-- begin Document text --

Our next graph is based on the 15 minutes deltas of:

The total number of inserts for `pg_stat_user_tables_n_tup_ins`
The total number of updates for `pg_stat_user_tables_n_tup_upd`
The total number of deletes for `pg_stat_user_tables_n_tup_upd`

QUERY BLOCK

Inserts

Language: bash

    delta(
 pg_stat_user_tables_n_tup_ins
 {
   realhostname="$hostname", 
   datname="$dbname",
   schemaname="$schemaname", 
   relname="$relname"
 }[15m]
)

Updates

Language: bash

    delta(
 pg_stat_user_tables_n_tup_upd
 {
   realhostname="$hostname", 
   datname="$dbname",
   schemaname="$schemaname", 
   relname="$relname"
 }[15m]
)

Deletes

Language: bash

    delta(
 pg_stat_user_tables_n_tup_del
 {
   realhostname="$hostname", 
   datname="$dbname",
   schemaname="$schemaname", 
   relname="$relname"
 }[15m]
)

From this graph, we can interpret that over this day, there is a pattern with initially high inserts (yellow), but this is soon dominated by updates(blue) and no deletes.

Also, we can see this pattern of UPDATEs dominating INSERTs over the following week:

Graph 03 - Tracking Dead Rows with Different FillFactors

Our next graph is based on the total number of dead rows - `pg_stat_user_tables_n_dead_tup`:

QUERY BLOCK

Dead Row

Language: bash

    pg_stat_user_tables_n_dead_tup
 {
  realhostname="$hostname", 
  datname="$dbname", 
  schemaname="$schemaname", 
  relname="$relname"

-- end Document text --

Directive 1: Reproduce the listing from its first line through the line containing "Where does brave", with both ends included.

-- begin Extracted data --

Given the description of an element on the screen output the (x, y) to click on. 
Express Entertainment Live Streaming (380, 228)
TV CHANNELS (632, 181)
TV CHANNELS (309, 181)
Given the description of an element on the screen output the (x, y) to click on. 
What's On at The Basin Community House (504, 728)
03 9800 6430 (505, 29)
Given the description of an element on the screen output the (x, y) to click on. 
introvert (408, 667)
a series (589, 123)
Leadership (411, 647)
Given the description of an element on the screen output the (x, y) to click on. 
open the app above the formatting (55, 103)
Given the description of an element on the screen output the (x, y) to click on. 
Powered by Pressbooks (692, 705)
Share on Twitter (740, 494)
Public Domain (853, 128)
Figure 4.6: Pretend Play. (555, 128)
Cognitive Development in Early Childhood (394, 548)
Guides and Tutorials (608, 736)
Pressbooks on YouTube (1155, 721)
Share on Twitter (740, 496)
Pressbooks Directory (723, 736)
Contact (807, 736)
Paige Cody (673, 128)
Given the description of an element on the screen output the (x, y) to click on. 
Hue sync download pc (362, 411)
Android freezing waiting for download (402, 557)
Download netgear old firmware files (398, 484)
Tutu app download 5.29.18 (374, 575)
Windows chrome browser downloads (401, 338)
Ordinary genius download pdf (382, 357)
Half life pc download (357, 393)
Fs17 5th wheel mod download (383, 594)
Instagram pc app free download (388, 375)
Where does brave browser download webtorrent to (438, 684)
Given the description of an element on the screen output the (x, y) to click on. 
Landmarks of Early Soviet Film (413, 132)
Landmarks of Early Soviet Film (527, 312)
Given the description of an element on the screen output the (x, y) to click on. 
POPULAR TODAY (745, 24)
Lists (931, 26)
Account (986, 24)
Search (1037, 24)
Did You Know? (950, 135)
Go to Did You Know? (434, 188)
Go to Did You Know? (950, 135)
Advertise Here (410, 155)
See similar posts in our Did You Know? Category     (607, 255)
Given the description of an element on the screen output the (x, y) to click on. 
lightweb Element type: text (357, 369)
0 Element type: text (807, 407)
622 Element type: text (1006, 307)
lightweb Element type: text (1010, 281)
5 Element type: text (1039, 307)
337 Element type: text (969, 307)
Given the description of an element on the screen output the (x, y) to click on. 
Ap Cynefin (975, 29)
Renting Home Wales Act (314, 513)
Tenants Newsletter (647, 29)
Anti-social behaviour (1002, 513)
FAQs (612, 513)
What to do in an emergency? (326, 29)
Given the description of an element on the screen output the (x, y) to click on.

-- end Extracted data --

Directive 2: In the text on table statistics graphs, what does the graph of inserts, updates and deletes show over the day, and what pattern continues over the following week?

Full response 1:
Given the description of an element on the screen output the (x, y) to click on. 
Express Entertainment Live Streaming (380, 228)
TV CHANNELS (632, 181)
TV CHANNELS (309, 181)
Given the description of an element on the screen output the (x, y) to click on. 
What's On at The Basin Community House (504, 728)
03 9800 6430 (505, 29)
Given the description of an element on the screen output the (x, y) to click on. 
introvert (408, 667)
a series (589, 123)
Leadership (411, 647)
Given the description of an element on the screen output the (x, y) to click on. 
open the app above the formatting (55, 103)
Given the description of an element on the screen output the (x, y) to click on. 
Powered by Pressbooks (692, 705)
Share on Twitter (740, 494)
Public Domain (853, 128)
Figure 4.6: Pretend Play. (555, 128)
Cognitive Development in Early Childhood (394, 548)
Guides and Tutorials (608, 736)
Pressbooks on YouTube (1155, 721)
Share on Twitter (740, 496)
Pressbooks Directory (723, 736)
Contact (807, 736)
Paige Cody (673, 128)
Given the description of an element on the screen output the (x, y) to click on. 
Hue sync download pc (362, 411)
Android freezing waiting for download (402, 557)
Download netgear old firmware files (398, 484)
Tutu app download 5.29.18 (374, 575)
Windows chrome browser downloads (401, 338)
Ordinary genius download pdf (382, 357)
Half life pc download (357, 393)
Fs17 5th wheel mod download (383, 594)
Instagram pc app free download (388, 375)
Where does brave browser download webtorrent to (438, 684)

Full response 2: Over the day, inserts (yellow) start high but are soon dominated by updates (blue), and there are no deletes. The same pattern of updates dominating inserts continues over the following week.